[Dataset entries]
- Opening Delimiter -

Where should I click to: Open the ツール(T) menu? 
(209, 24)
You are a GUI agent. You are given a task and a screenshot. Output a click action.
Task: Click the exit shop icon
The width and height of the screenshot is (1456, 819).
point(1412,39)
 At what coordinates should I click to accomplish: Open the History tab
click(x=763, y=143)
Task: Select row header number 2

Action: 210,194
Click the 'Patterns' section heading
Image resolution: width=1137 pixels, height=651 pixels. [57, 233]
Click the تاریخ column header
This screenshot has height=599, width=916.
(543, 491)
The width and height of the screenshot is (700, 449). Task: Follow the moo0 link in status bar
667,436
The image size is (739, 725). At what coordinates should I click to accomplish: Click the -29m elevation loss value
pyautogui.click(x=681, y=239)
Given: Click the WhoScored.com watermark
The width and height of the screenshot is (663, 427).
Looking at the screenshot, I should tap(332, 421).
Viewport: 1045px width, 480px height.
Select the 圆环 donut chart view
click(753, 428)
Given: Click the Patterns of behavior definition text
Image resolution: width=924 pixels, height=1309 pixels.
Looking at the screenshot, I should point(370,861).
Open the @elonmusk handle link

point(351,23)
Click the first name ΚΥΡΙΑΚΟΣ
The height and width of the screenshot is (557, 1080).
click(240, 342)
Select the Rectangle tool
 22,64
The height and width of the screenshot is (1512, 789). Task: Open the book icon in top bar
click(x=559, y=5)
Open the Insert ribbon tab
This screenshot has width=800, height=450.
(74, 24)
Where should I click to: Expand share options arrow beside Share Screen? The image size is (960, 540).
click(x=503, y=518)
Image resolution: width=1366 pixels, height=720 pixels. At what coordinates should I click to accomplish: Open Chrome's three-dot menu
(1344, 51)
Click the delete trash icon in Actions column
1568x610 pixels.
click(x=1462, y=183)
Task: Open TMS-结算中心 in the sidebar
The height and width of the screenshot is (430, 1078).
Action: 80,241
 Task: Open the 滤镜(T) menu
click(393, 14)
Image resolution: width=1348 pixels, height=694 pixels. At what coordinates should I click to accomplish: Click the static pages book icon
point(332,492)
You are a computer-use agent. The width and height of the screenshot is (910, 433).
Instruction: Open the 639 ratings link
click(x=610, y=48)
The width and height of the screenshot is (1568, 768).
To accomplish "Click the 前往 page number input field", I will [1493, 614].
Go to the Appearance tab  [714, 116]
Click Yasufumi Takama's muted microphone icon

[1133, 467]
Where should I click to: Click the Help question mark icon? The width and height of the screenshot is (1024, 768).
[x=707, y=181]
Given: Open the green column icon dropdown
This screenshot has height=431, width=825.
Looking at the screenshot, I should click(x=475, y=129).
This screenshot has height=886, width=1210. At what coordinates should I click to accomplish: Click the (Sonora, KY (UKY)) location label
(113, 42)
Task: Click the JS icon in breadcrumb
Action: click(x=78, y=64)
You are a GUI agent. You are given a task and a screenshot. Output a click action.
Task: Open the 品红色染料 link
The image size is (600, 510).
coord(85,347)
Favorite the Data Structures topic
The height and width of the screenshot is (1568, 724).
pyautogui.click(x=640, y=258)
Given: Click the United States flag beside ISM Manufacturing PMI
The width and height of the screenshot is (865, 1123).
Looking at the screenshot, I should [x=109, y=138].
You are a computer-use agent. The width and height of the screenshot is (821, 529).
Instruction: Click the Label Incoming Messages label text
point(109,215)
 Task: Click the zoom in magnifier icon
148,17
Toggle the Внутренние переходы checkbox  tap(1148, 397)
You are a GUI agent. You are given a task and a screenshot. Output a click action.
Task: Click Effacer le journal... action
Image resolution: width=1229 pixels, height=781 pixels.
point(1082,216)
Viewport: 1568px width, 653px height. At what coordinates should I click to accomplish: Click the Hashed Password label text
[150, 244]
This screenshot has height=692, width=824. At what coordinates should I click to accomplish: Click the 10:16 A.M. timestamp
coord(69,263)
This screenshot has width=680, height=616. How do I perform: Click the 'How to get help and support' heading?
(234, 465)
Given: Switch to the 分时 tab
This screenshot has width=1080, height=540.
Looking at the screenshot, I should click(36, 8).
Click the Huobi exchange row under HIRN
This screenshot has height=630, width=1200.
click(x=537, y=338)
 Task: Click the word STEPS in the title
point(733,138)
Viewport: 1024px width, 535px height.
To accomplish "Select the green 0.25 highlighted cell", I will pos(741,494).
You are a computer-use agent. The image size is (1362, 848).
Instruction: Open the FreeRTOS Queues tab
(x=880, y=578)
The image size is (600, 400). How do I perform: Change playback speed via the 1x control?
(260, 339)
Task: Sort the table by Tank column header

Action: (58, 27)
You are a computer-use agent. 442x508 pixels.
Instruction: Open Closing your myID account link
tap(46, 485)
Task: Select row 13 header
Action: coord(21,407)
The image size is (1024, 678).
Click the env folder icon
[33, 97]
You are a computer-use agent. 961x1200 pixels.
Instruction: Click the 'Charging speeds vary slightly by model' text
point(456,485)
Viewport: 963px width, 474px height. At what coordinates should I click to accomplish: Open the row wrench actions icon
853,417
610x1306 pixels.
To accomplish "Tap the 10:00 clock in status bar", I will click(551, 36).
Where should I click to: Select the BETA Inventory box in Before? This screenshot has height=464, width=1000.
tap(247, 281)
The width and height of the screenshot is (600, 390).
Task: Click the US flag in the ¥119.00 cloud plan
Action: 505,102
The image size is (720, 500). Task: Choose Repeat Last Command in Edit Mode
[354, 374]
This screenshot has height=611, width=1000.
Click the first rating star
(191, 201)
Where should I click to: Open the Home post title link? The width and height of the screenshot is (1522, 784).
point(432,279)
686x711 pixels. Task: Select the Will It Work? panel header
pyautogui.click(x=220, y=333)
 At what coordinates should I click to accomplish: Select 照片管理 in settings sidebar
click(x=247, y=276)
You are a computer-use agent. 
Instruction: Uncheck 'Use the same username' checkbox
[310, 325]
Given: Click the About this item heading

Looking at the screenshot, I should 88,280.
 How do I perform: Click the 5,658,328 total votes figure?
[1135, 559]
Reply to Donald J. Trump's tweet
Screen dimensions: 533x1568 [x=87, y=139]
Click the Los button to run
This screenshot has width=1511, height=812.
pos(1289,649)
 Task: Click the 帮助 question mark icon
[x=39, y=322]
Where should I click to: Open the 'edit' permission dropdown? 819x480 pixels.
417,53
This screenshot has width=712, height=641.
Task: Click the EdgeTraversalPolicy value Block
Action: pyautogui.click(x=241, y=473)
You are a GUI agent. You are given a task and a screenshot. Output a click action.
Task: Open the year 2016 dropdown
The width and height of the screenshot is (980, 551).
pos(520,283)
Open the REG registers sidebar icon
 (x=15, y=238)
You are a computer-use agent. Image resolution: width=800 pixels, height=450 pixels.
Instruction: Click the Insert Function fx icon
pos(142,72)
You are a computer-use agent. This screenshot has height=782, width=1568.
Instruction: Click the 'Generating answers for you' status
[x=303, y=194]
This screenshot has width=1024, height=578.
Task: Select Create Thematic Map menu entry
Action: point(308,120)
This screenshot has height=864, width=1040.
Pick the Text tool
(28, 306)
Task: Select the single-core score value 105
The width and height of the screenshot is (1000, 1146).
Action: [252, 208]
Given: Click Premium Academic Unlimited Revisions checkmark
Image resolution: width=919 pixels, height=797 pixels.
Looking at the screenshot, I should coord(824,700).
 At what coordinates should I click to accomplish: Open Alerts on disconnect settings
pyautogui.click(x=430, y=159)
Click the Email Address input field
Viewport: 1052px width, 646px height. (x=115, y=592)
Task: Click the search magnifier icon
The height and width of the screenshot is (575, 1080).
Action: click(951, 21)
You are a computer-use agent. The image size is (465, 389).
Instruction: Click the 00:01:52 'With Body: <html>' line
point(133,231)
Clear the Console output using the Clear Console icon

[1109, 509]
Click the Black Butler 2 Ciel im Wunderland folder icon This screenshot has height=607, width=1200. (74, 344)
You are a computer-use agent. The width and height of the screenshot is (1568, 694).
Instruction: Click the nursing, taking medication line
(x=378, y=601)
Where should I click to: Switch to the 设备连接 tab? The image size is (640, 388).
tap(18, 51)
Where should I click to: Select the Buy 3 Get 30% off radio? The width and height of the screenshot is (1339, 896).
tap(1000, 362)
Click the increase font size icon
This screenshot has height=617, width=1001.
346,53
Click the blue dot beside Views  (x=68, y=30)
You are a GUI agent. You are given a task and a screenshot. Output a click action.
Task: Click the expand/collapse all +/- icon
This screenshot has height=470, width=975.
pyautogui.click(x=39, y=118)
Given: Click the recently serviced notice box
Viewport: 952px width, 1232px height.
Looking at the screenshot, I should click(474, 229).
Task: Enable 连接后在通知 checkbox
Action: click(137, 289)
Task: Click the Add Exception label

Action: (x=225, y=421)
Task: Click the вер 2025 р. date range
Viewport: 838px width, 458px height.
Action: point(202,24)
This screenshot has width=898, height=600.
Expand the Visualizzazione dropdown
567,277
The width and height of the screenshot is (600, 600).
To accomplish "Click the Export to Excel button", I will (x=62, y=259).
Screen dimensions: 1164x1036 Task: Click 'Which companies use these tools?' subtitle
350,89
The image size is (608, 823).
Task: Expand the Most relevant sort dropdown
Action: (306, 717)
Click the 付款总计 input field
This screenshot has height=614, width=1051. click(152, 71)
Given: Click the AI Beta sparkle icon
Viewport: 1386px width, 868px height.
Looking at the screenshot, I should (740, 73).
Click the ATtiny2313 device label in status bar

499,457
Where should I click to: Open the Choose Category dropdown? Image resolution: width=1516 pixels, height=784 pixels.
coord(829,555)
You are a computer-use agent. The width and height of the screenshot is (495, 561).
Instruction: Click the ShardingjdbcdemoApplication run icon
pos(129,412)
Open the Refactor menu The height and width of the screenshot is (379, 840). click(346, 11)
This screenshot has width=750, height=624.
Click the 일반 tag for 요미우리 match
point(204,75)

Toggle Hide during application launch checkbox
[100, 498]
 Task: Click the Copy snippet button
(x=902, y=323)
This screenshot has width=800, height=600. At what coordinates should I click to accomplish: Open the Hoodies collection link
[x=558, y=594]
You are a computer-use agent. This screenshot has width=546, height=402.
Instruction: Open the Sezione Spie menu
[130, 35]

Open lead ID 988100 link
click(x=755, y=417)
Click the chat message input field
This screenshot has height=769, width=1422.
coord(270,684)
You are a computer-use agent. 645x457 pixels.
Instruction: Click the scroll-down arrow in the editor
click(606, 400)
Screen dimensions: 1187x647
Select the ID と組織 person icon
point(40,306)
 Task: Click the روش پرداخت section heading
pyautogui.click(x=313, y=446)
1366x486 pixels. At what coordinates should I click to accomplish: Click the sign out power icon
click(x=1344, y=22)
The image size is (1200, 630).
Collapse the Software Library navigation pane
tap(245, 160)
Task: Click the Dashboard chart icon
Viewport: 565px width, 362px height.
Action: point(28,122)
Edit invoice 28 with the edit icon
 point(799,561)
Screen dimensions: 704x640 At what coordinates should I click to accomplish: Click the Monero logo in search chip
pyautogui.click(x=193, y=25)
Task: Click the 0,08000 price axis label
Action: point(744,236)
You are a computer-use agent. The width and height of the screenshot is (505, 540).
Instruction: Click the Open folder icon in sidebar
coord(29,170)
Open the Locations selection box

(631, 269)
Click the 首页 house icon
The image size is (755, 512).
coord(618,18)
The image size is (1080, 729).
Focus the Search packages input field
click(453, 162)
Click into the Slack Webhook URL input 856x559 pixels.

- Closing Delimiter -

### What to produce
Scan the entries above for the line containing "Go to the Appearance", and copy it and all lines after it exactly, down to and including the line containing "Given: Switch to the 分时 tab".

### Task response
Go to the Appearance tab  [714, 116]
Click Yasufumi Takama's muted microphone icon

[1133, 467]
Where should I click to: Click the Help question mark icon? The width and height of the screenshot is (1024, 768).
[x=707, y=181]
Given: Open the green column icon dropdown
This screenshot has height=431, width=825.
Looking at the screenshot, I should click(x=475, y=129).
This screenshot has height=886, width=1210. At what coordinates should I click to accomplish: Click the (Sonora, KY (UKY)) location label
(113, 42)
Task: Click the JS icon in breadcrumb
Action: click(x=78, y=64)
You are a GUI agent. You are given a task and a screenshot. Output a click action.
Task: Open the 品红色染料 link
The image size is (600, 510).
coord(85,347)
Favorite the Data Structures topic
The height and width of the screenshot is (1568, 724).
pyautogui.click(x=640, y=258)
Given: Click the United States flag beside ISM Manufacturing PMI
The width and height of the screenshot is (865, 1123).
Looking at the screenshot, I should [x=109, y=138].
You are a computer-use agent. The width and height of the screenshot is (821, 529).
Instruction: Click the Label Incoming Messages label text
point(109,215)
 Task: Click the zoom in magnifier icon
148,17
Toggle the Внутренние переходы checkbox  tap(1148, 397)
You are a GUI agent. You are given a task and a screenshot. Output a click action.
Task: Click Effacer le journal... action
Image resolution: width=1229 pixels, height=781 pixels.
point(1082,216)
Viewport: 1568px width, 653px height. At what coordinates should I click to accomplish: Click the Hashed Password label text
[150, 244]
This screenshot has height=692, width=824. At what coordinates should I click to accomplish: Click the 10:16 A.M. timestamp
coord(69,263)
This screenshot has width=680, height=616. How do I perform: Click the 'How to get help and support' heading?
(234, 465)
Given: Switch to the 分时 tab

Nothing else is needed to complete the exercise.